### EXERCISE PROMPT:
Reproduce exactly the span of lines that opens with the line containing "You are a computer-use agent. This" and closes with the last line of the entries below.

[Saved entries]
*****

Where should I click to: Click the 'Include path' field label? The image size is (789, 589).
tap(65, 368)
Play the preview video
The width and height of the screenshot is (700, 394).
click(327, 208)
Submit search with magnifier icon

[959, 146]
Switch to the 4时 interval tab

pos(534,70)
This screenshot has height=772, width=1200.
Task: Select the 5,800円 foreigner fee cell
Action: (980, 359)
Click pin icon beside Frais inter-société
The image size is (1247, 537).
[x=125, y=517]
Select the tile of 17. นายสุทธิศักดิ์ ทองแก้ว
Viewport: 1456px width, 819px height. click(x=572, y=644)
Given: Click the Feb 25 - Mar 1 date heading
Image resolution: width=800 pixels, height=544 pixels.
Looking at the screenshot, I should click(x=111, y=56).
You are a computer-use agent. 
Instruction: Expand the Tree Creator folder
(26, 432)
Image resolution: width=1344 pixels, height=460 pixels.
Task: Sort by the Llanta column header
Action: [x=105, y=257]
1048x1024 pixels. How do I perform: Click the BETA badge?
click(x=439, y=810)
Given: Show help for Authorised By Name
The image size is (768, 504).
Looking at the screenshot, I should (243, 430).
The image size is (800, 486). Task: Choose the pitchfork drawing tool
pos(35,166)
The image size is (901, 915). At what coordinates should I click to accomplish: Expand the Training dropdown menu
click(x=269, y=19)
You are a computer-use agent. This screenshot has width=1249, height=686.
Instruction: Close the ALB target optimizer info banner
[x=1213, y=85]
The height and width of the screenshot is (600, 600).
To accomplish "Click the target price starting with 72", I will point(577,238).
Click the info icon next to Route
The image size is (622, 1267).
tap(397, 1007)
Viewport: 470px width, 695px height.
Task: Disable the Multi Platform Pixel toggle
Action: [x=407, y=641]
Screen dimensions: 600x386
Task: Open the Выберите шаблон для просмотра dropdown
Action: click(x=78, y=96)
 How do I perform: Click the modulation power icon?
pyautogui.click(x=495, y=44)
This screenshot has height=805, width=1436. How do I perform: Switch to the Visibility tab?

*****

### ANSWER:
You are a computer-use agent. This screenshot has width=1249, height=686.
Instruction: Close the ALB target optimizer info banner
[x=1213, y=85]
The height and width of the screenshot is (600, 600).
To accomplish "Click the target price starting with 72", I will point(577,238).
Click the info icon next to Route
The image size is (622, 1267).
tap(397, 1007)
Viewport: 470px width, 695px height.
Task: Disable the Multi Platform Pixel toggle
Action: [x=407, y=641]
Screen dimensions: 600x386
Task: Open the Выберите шаблон для просмотра dropdown
Action: click(x=78, y=96)
 How do I perform: Click the modulation power icon?
pyautogui.click(x=495, y=44)
This screenshot has height=805, width=1436. How do I perform: Switch to the Visibility tab?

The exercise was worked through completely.